Recorded data:
****************
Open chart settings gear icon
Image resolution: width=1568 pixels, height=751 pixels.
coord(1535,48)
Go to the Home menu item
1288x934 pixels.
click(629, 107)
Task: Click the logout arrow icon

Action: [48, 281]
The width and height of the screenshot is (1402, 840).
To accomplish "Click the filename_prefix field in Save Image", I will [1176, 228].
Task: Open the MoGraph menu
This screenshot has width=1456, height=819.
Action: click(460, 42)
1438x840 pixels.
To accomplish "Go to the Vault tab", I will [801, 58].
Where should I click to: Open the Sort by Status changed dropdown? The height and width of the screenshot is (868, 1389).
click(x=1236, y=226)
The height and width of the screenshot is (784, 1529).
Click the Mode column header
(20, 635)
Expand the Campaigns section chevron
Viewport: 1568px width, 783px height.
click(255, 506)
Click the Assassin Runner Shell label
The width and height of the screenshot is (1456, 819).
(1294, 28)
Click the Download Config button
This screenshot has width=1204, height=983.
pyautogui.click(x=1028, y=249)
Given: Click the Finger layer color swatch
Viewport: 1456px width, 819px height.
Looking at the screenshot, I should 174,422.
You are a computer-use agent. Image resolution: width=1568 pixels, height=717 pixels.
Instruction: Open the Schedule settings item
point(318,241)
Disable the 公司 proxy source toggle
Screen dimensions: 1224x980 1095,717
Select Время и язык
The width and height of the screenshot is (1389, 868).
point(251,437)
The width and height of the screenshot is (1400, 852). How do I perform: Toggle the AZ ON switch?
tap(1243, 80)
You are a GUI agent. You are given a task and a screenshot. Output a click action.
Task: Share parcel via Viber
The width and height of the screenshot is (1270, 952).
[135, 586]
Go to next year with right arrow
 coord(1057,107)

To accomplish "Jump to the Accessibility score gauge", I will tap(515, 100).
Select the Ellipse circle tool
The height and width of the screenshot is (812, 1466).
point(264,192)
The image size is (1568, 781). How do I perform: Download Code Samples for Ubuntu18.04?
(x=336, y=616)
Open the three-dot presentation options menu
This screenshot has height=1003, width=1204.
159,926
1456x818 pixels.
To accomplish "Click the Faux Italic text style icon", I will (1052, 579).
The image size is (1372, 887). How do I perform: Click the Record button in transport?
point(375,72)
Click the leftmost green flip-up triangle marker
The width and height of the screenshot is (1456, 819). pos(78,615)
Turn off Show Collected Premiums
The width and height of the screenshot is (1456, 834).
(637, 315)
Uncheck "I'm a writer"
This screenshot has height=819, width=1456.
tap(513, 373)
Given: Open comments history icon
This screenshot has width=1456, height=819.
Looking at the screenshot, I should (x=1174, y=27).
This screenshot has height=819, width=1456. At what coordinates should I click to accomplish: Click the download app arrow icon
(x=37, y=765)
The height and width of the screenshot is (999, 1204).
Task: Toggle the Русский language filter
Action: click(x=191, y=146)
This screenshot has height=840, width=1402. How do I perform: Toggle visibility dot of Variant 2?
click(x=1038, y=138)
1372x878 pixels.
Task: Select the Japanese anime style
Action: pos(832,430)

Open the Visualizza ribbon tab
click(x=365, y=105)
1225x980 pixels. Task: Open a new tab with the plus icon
****************
Try it:
Recopy all the entries faithfully, leaving none out.

Answer below:
Open chart settings gear icon
Image resolution: width=1568 pixels, height=751 pixels.
coord(1535,48)
Go to the Home menu item
1288x934 pixels.
click(629, 107)
Task: Click the logout arrow icon

Action: [48, 281]
The width and height of the screenshot is (1402, 840).
To accomplish "Click the filename_prefix field in Save Image", I will [1176, 228].
Task: Open the MoGraph menu
This screenshot has width=1456, height=819.
Action: click(460, 42)
1438x840 pixels.
To accomplish "Go to the Vault tab", I will [801, 58].
Where should I click to: Open the Sort by Status changed dropdown? The height and width of the screenshot is (868, 1389).
click(x=1236, y=226)
The height and width of the screenshot is (784, 1529).
Click the Mode column header
(20, 635)
Expand the Campaigns section chevron
Viewport: 1568px width, 783px height.
click(255, 506)
Click the Assassin Runner Shell label
The width and height of the screenshot is (1456, 819).
(1294, 28)
Click the Download Config button
This screenshot has width=1204, height=983.
pyautogui.click(x=1028, y=249)
Given: Click the Finger layer color swatch
Viewport: 1456px width, 819px height.
Looking at the screenshot, I should 174,422.
You are a computer-use agent. Image resolution: width=1568 pixels, height=717 pixels.
Instruction: Open the Schedule settings item
point(318,241)
Disable the 公司 proxy source toggle
Screen dimensions: 1224x980 1095,717
Select Время и язык
The width and height of the screenshot is (1389, 868).
point(251,437)
The width and height of the screenshot is (1400, 852). How do I perform: Toggle the AZ ON switch?
tap(1243, 80)
You are a GUI agent. You are given a task and a screenshot. Output a click action.
Task: Share parcel via Viber
The width and height of the screenshot is (1270, 952).
[135, 586]
Go to next year with right arrow
 coord(1057,107)

To accomplish "Jump to the Accessibility score gauge", I will tap(515, 100).
Select the Ellipse circle tool
The height and width of the screenshot is (812, 1466).
point(264,192)
The image size is (1568, 781). How do I perform: Download Code Samples for Ubuntu18.04?
(x=336, y=616)
Open the three-dot presentation options menu
This screenshot has height=1003, width=1204.
159,926
1456x818 pixels.
To accomplish "Click the Faux Italic text style icon", I will (1052, 579).
The image size is (1372, 887). How do I perform: Click the Record button in transport?
point(375,72)
Click the leftmost green flip-up triangle marker
The width and height of the screenshot is (1456, 819). pos(78,615)
Turn off Show Collected Premiums
The width and height of the screenshot is (1456, 834).
(637, 315)
Uncheck "I'm a writer"
This screenshot has height=819, width=1456.
tap(513, 373)
Given: Open comments history icon
This screenshot has width=1456, height=819.
Looking at the screenshot, I should (x=1174, y=27).
This screenshot has height=819, width=1456. At what coordinates should I click to accomplish: Click the download app arrow icon
(x=37, y=765)
The height and width of the screenshot is (999, 1204).
Task: Toggle the Русский language filter
Action: click(x=191, y=146)
This screenshot has height=840, width=1402. How do I perform: Toggle visibility dot of Variant 2?
click(x=1038, y=138)
1372x878 pixels.
Task: Select the Japanese anime style
Action: pos(832,430)

Open the Visualizza ribbon tab
click(x=365, y=105)
1225x980 pixels. Task: Open a new tab with the plus icon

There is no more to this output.